··· Material for this exercise ···
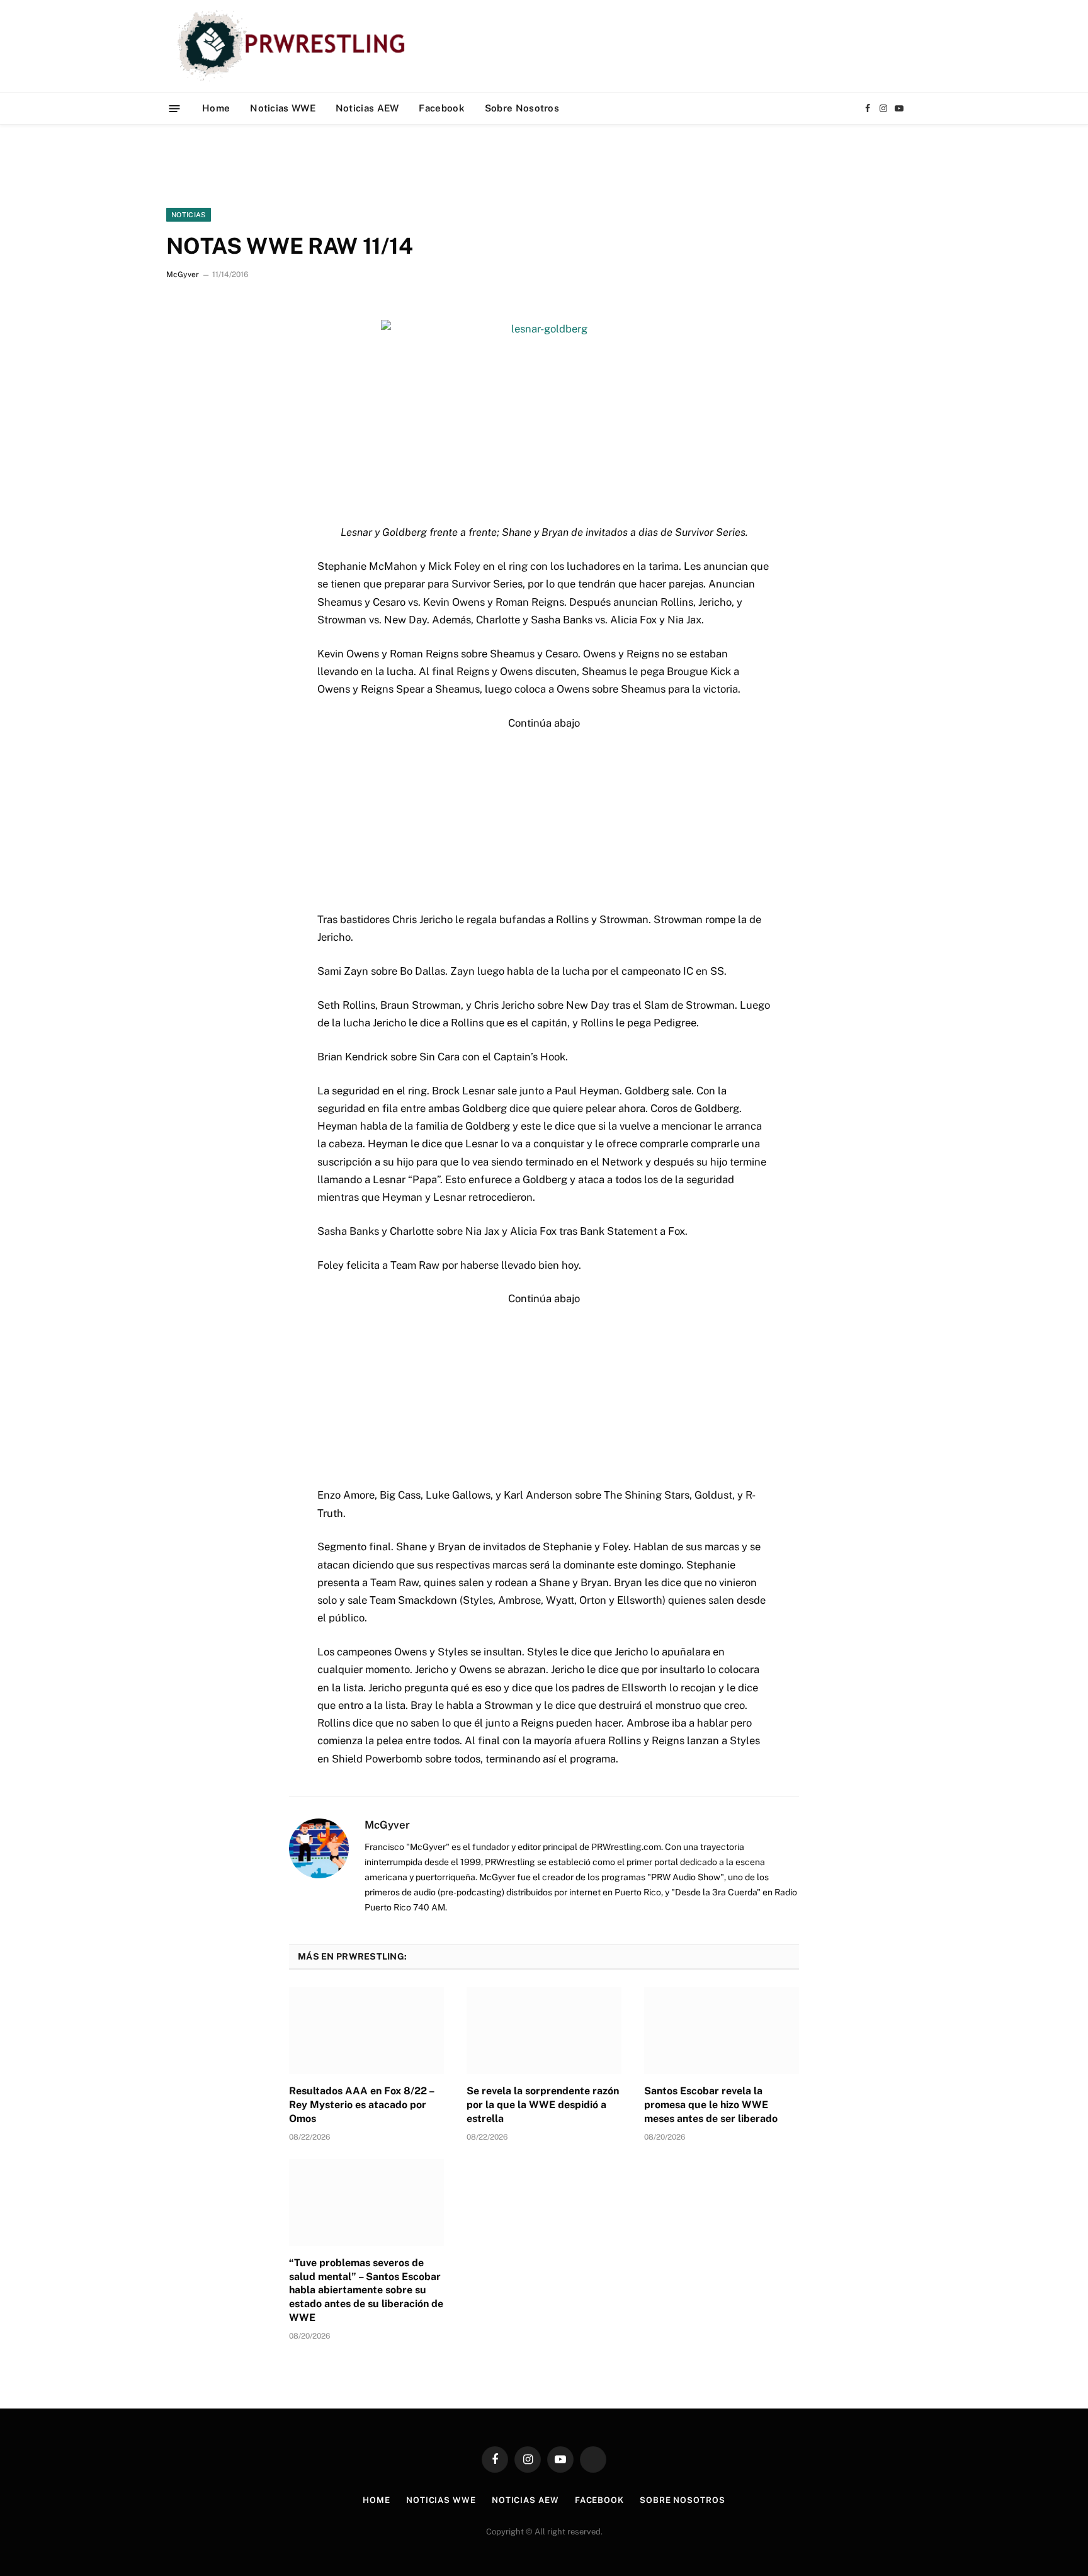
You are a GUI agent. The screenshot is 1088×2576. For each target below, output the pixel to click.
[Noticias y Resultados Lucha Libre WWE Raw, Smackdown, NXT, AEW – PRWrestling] (294, 46)
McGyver (182, 274)
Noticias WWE (282, 108)
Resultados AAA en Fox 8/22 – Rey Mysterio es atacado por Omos (361, 2105)
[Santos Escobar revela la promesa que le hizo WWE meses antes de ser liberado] (721, 2030)
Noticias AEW (367, 108)
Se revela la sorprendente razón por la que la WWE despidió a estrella (543, 2105)
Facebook (441, 108)
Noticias (188, 214)
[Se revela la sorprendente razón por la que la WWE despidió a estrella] (544, 2030)
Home (216, 108)
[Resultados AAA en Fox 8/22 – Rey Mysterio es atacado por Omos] (366, 2030)
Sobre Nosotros (522, 108)
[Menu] (174, 108)
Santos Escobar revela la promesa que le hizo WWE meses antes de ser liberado (711, 2105)
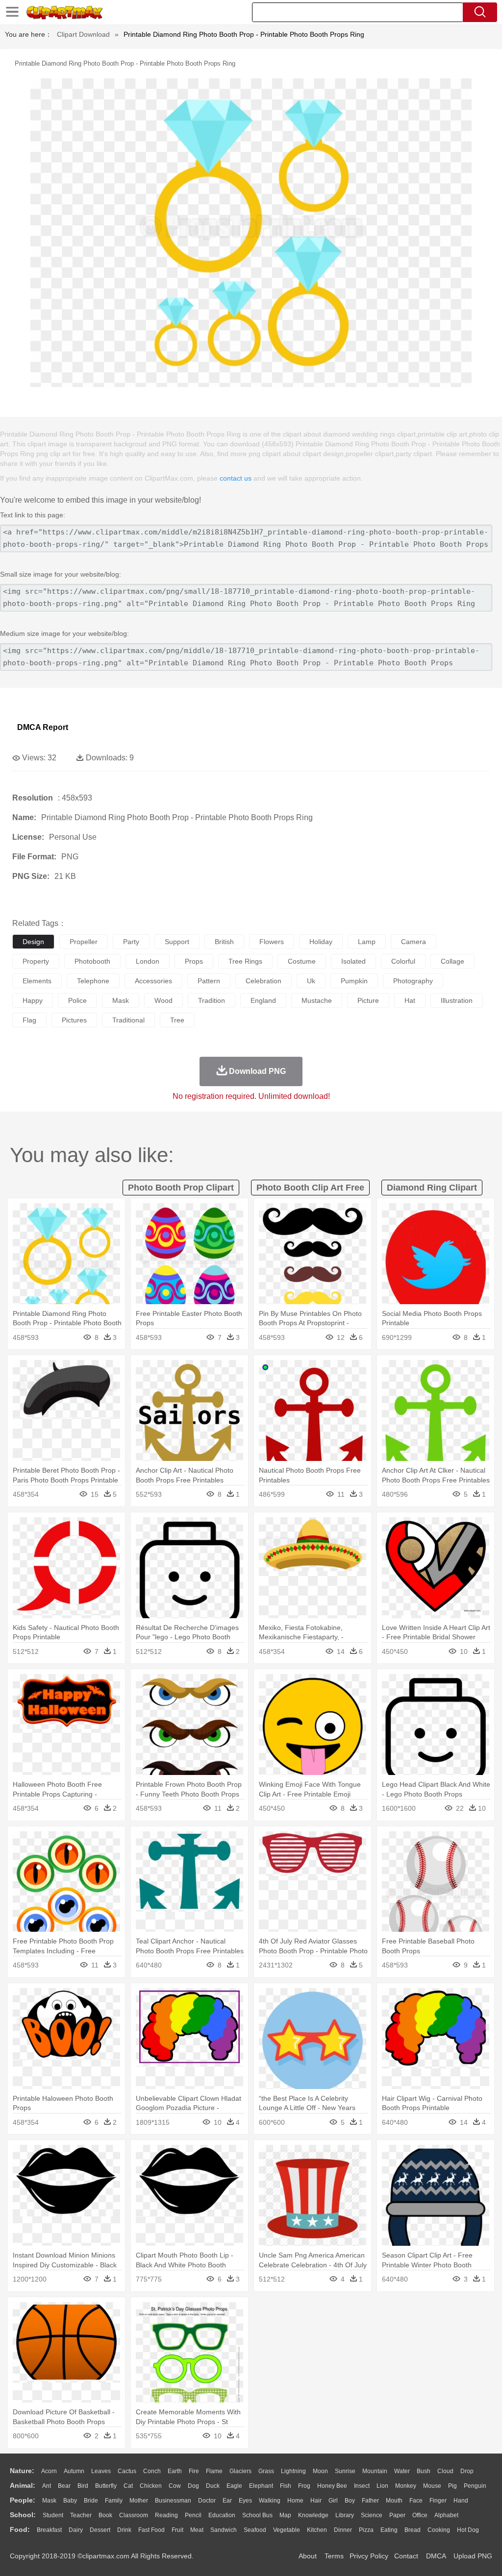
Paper (397, 2515)
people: (22, 2500)
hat (409, 1000)
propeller (84, 942)
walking (269, 2500)
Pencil (193, 2515)
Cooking (438, 2530)
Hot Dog (468, 2530)
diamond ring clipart (432, 1187)
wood (163, 1000)
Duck (213, 2485)
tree (177, 1020)
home (295, 2500)
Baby (70, 2500)
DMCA (436, 2556)
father (370, 2500)
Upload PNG (472, 2556)
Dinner (343, 2530)
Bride (91, 2500)
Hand (460, 2500)
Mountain (374, 2471)
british (224, 942)
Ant (46, 2485)
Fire (194, 2471)
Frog (304, 2485)
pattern (209, 981)
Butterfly (106, 2485)
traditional (128, 1020)
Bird (82, 2485)
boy (350, 2500)
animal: (22, 2485)
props (194, 961)
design (33, 942)
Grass (266, 2471)
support (177, 942)
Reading (166, 2515)
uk (311, 981)
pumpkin (354, 981)
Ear (227, 2500)
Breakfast (49, 2530)
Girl (333, 2500)
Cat (128, 2485)
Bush (423, 2471)
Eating (389, 2530)
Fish (285, 2485)
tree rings (245, 961)
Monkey (405, 2485)
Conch (152, 2471)
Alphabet (446, 2515)
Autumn (74, 2471)
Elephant (261, 2485)
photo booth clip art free (310, 1187)
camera (413, 942)
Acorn (49, 2471)
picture (368, 1000)
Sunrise (345, 2471)
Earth (175, 2471)
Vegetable (286, 2530)
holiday (320, 942)
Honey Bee (332, 2485)
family (114, 2500)
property (36, 961)
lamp (367, 942)
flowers (271, 942)
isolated (353, 961)
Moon (320, 2471)
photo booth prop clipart (181, 1187)
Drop (467, 2471)
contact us (235, 478)
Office (419, 2515)
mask (120, 1000)
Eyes (245, 2500)
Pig (452, 2485)
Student (53, 2515)
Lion (382, 2485)
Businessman (173, 2500)
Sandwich (223, 2530)
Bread (412, 2530)
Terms (334, 2556)
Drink (124, 2530)
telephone (93, 981)
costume (302, 961)
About (308, 2556)
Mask (49, 2500)
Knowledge (313, 2515)
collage (452, 961)
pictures (74, 1020)
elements (37, 981)
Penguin (475, 2485)
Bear (64, 2485)
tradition (211, 1000)
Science (371, 2515)
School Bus (257, 2515)
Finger (438, 2500)
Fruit (177, 2530)
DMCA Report (42, 727)
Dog (193, 2485)
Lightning (293, 2471)
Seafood (255, 2530)
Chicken (151, 2485)
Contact (406, 2556)
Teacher (81, 2515)
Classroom (133, 2515)
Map (285, 2515)
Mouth (394, 2500)
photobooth (92, 961)
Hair (316, 2500)
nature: (22, 2471)
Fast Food (151, 2530)
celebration (263, 981)
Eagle (234, 2485)
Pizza (366, 2530)
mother (138, 2500)
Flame (214, 2471)
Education (221, 2515)
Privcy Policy (369, 2556)
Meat (196, 2530)
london (147, 961)
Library (344, 2515)
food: (20, 2529)
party (131, 942)
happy (33, 1000)
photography (413, 981)
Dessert (100, 2530)
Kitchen (317, 2530)
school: (23, 2515)
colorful (403, 961)
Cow (175, 2485)
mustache (316, 1000)
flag (29, 1020)
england (263, 1000)
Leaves (101, 2471)
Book (105, 2515)
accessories (153, 981)
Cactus (127, 2471)
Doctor (207, 2500)
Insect (362, 2485)
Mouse (432, 2485)
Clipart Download (83, 34)
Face (416, 2500)
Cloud (445, 2471)
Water (402, 2471)
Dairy (76, 2530)
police (77, 1000)
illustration (457, 1000)
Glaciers (240, 2471)
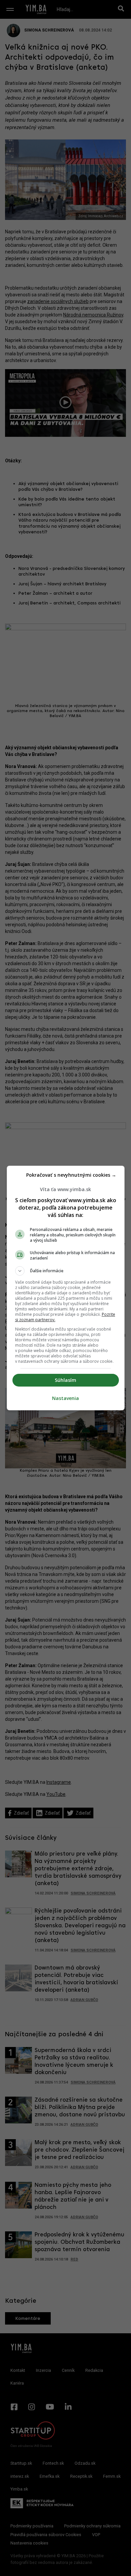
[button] (65, 1271)
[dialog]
···
» **Try it**: Your copy must repeat the data word for word and show none of its images.

» **Result for this exercise**:
You are a GUI agent. The screenshot is 1088×2576. For each target below, output the pixel to click.
[Noticias y Resultados Lucha Libre WWE Raw, Smackdown, NXT, AEW – PRWrestling] (294, 46)
McGyver (182, 274)
Noticias WWE (282, 108)
Resultados AAA en Fox 8/22 – Rey Mysterio es atacado por Omos (361, 2105)
[Santos Escobar revela la promesa que le hizo WWE meses antes de ser liberado] (721, 2030)
Noticias AEW (367, 108)
Se revela la sorprendente razón por la que la WWE despidió a estrella (543, 2105)
Facebook (441, 108)
Noticias (188, 214)
[Se revela la sorprendente razón por la que la WWE despidió a estrella] (544, 2030)
Home (216, 108)
[Resultados AAA en Fox 8/22 – Rey Mysterio es atacado por Omos] (366, 2030)
Sobre Nosotros (522, 108)
[Menu] (174, 108)
Santos Escobar revela la promesa que le hizo WWE meses antes de ser liberado (711, 2105)
Paper (397, 2515)
people: (22, 2500)
hat (409, 1000)
propeller (84, 942)
walking (269, 2500)
Pencil (193, 2515)
Cooking (438, 2530)
Hot Dog (468, 2530)
diamond ring clipart (432, 1187)
wood (163, 1000)
Duck (213, 2485)
tree (177, 1020)
home (295, 2500)
Baby (70, 2500)
DMCA (436, 2556)
father (370, 2500)
Upload PNG (472, 2556)
Dinner (343, 2530)
Bride (91, 2500)
Hand (460, 2500)
Mountain (374, 2471)
british (224, 942)
Ant (46, 2485)
Fire (194, 2471)
Frog (304, 2485)
pattern (209, 981)
Butterfly (106, 2485)
traditional (128, 1020)
Bird (82, 2485)
boy (350, 2500)
animal: (22, 2485)
props (194, 961)
design (33, 942)
Grass (266, 2471)
support (177, 942)
Reading (166, 2515)
uk (311, 981)
pumpkin (354, 981)
Ear (227, 2500)
Breakfast (49, 2530)
Girl (333, 2500)
Cat (128, 2485)
Bush (423, 2471)
Eating (389, 2530)
Fish (285, 2485)
tree rings (245, 961)
Monkey (405, 2485)
Conch (152, 2471)
Alphabet (446, 2515)
Autumn (74, 2471)
Elephant (261, 2485)
photo booth clip art free (310, 1187)
camera (413, 942)
Acorn (49, 2471)
picture (368, 1000)
Sunrise (345, 2471)
Earth (175, 2471)
Vegetable (286, 2530)
holiday (320, 942)
Honey Bee (332, 2485)
family (114, 2500)
property (36, 961)
lamp (367, 942)
flowers (271, 942)
isolated (353, 961)
Moon (320, 2471)
photo booth prop clipart (181, 1187)
Drop (467, 2471)
contact us (235, 478)
Office (419, 2515)
mask (120, 1000)
Eyes (245, 2500)
Pig (452, 2485)
Student (53, 2515)
Lion (382, 2485)
Businessman (173, 2500)
Sandwich (223, 2530)
Bread (412, 2530)
Terms (334, 2556)
Drink (124, 2530)
telephone (93, 981)
costume (302, 961)
About (308, 2556)
Mask (49, 2500)
Knowledge (313, 2515)
collage (452, 961)
pictures (74, 1020)
elements (37, 981)
Penguin (475, 2485)
Bear (64, 2485)
tradition (211, 1000)
Science (371, 2515)
School Bus (257, 2515)
Finger (438, 2500)
Fruit (177, 2530)
DMCA Report (42, 727)
Dog (193, 2485)
Lightning (293, 2471)
Seafood (255, 2530)
Chicken (151, 2485)
Contact (406, 2556)
Teacher (81, 2515)
Classroom (133, 2515)
Map (285, 2515)
Mouth (394, 2500)
photobooth (92, 961)
Hair (316, 2500)
nature: (22, 2471)
Fast Food (151, 2530)
celebration (263, 981)
Eagle (234, 2485)
Pizza (366, 2530)
mother (138, 2500)
Flame (214, 2471)
Education (221, 2515)
Privcy Policy (369, 2556)
Meat (196, 2530)
london (147, 961)
Library (344, 2515)
food: (20, 2529)
party (131, 942)
happy (33, 1000)
photography (413, 981)
Dessert (100, 2530)
Kitchen (317, 2530)
school: (23, 2515)
colorful (403, 961)
Cow (175, 2485)
mustache (316, 1000)
flag (29, 1020)
england (263, 1000)
Leaves (101, 2471)
Book (105, 2515)
accessories (153, 981)
Cactus (127, 2471)
Doctor (207, 2500)
Insect (362, 2485)
Mouse (432, 2485)
Clipart Download (83, 34)
Face (416, 2500)
Cloud (445, 2471)
Water (402, 2471)
Dairy (76, 2530)
police (77, 1000)
illustration (457, 1000)
Glaciers (240, 2471)
[button] (65, 1271)
[dialog]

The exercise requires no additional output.